A Secretaria da Saúde do Ceará (Sesa) recebeu, na última segunda-feira (25), os novos Agentes Indígenas de Cultivo (AIC), bolsistas que participarão do projeto “Interculturalidade e Farmácias Vivas no SUS Ceará”. Foram selecionados oito agentes de quatro territórios e cinco etnias de povos indígenas do Estado, que vão atuar nas Coordenadorias da Rede Sesa, como a de Políticas de Assistência Farmacêutica e Tecnologias em Saúde (Copaf), de Atenção Primária à Saúde (Coaps) e de Políticas de Saúde Mental (Copom).
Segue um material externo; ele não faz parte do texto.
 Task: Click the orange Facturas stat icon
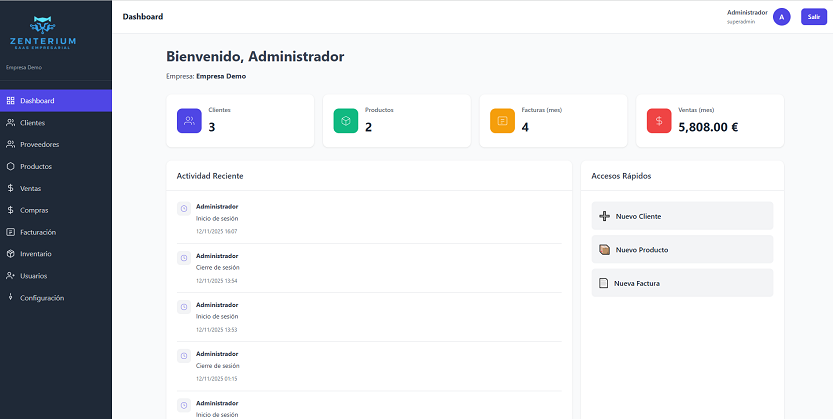[502, 121]
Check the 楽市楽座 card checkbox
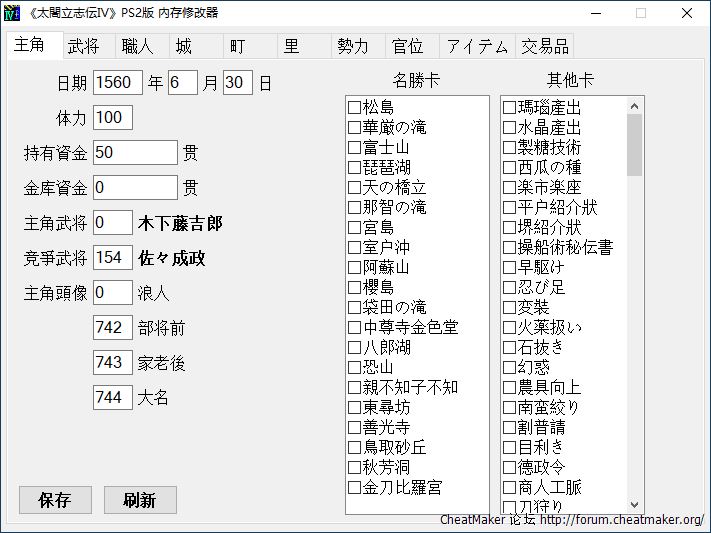This screenshot has height=533, width=711. point(510,187)
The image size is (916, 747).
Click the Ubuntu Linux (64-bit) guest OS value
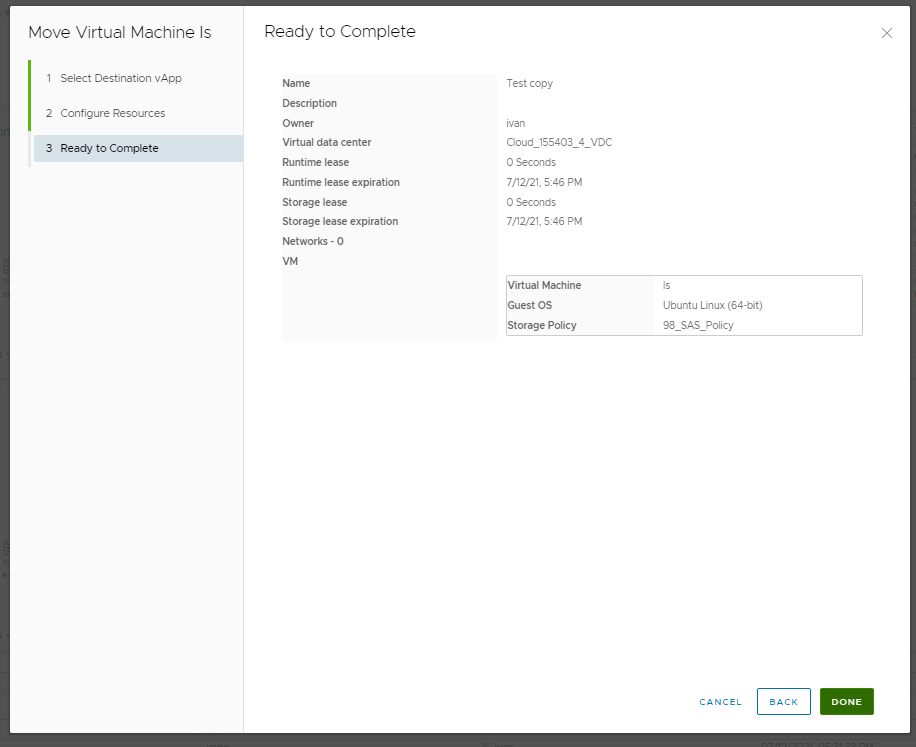712,305
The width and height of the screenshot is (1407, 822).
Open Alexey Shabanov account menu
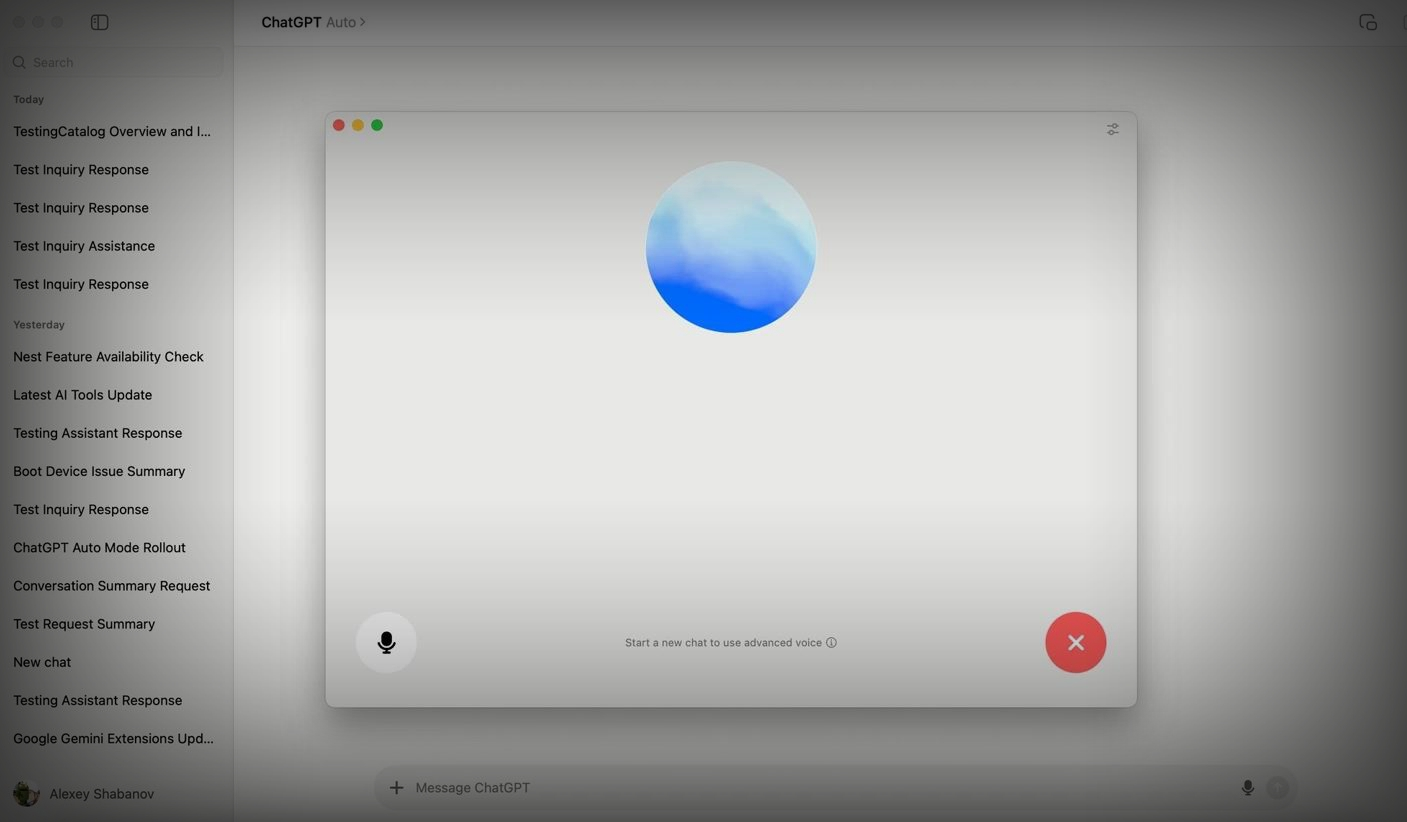point(85,794)
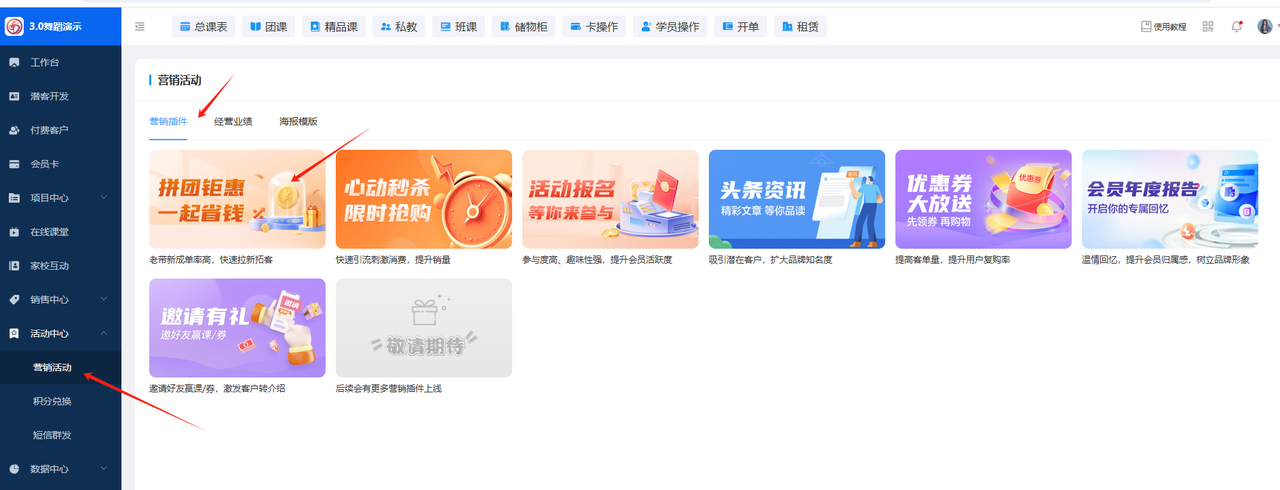Open the 拼团钜惠 group-buy plugin card

point(237,199)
Entre as atividades previstas está o cultivo, coleta, processamento e armazenamento de plantas medicinais nas comunidades. Celebrando a primeira equipe indígena da Sesa, a cerimônia de recepção dos agentes teve o canto do tradicional Toré, ritual sagrado e manifestação cultural de diversas etnias indígenas do Nordeste brasileiro.
“É o momento em que a gente está articulando vários saberes: o saber científico e o saber cultural da ancestralidade da população indígena que trabalha junto à natureza. É uma recuperação de uma articulação e a busca de uma interlocução importante nesses dias de necessidades de mudanças climáticas e repensar como o homem está cuidando da natureza”, disse a secretária-executiva da Atenção Primária e Política de Saúde da Sesa, Valdelice Mota.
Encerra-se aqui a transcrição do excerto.